Тем не менее Люси Липпард сетовала, что работающие с перформативными практиками художницы почти не обращаются к темам беременности — то ли потому, что слишком молоды и просто не имеют соответствующего опыта, то ли потому, что материнство всё ещё окружено всевозможными табу, и женщине, борющейся за право быть художницей, приходится держаться подальше от столь очевидного напоминания о «женском предназначении».
Сьюзан Могул
ВИДЕО «TAKE OFF»
1974
Если Экспорт демонстрировала агрессивную сексуальность, буквально задевая окружающих, Сьюзан Могул подходила к этой теме с юмором.

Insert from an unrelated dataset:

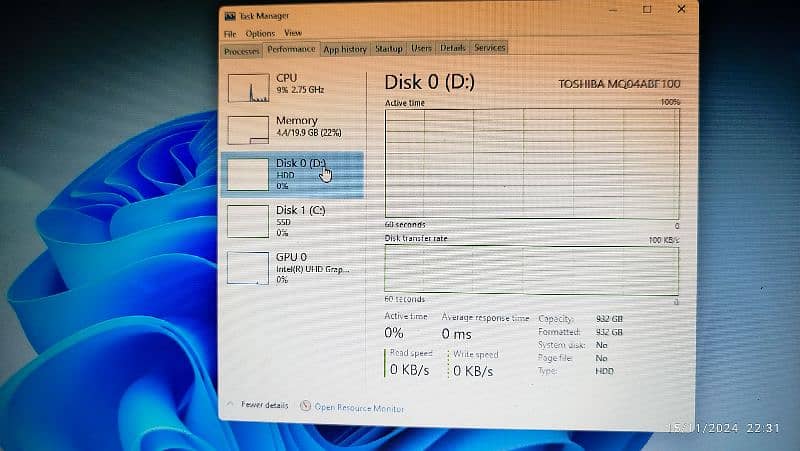Switch to the Processes tab

click(x=241, y=50)
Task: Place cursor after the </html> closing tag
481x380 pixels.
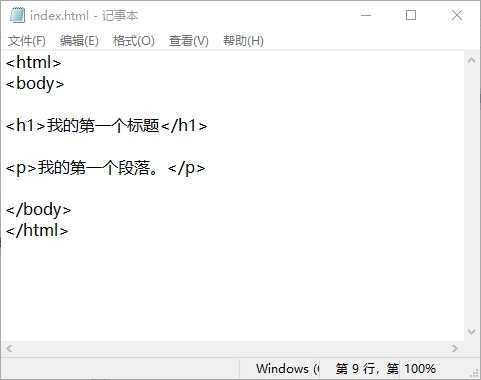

В 1974 году она представила видео «Take Off» — ремейк знаменитого перформанса Вито Аккончи «Seedbed» (1972), в ходе которого тот лежал в галерее под специально выстроенным пандусом, мастурбировал и озвучивал в громкоговоритель свои эротические фантазии о посетителях выставки. Могул тоже мастурбирует, но не прячет лицо и в самом начале видео даже знакомит зрителя со своим вибратором, рассказывая его историю. Эта работа стала продолжением её исследований репрезентации сексуальности художниками и художницами и ответом на мужской взгляд, воплощением которого она считала Аккончи.
Ханна Уилке
«SOS, Starification Object Series»
1974
Впрочем, иногда тело неподвластно нашей воле — с чем пришлось столкнуться художнице Ханне Уилке. Она начинала со скульптуры (терракотовых статуэток, форма которых одновременно напоминала традиционную еврейскую выпечку хоменташ и женские половые органы) и перформансов, в ходе которых сначала флиртовала без рубашки перед жующими жвачку зрителями, а затем покрывала этой жвачкой своё тело, словно уродливыми бородавками («SOS, Starification Object Series», 1974).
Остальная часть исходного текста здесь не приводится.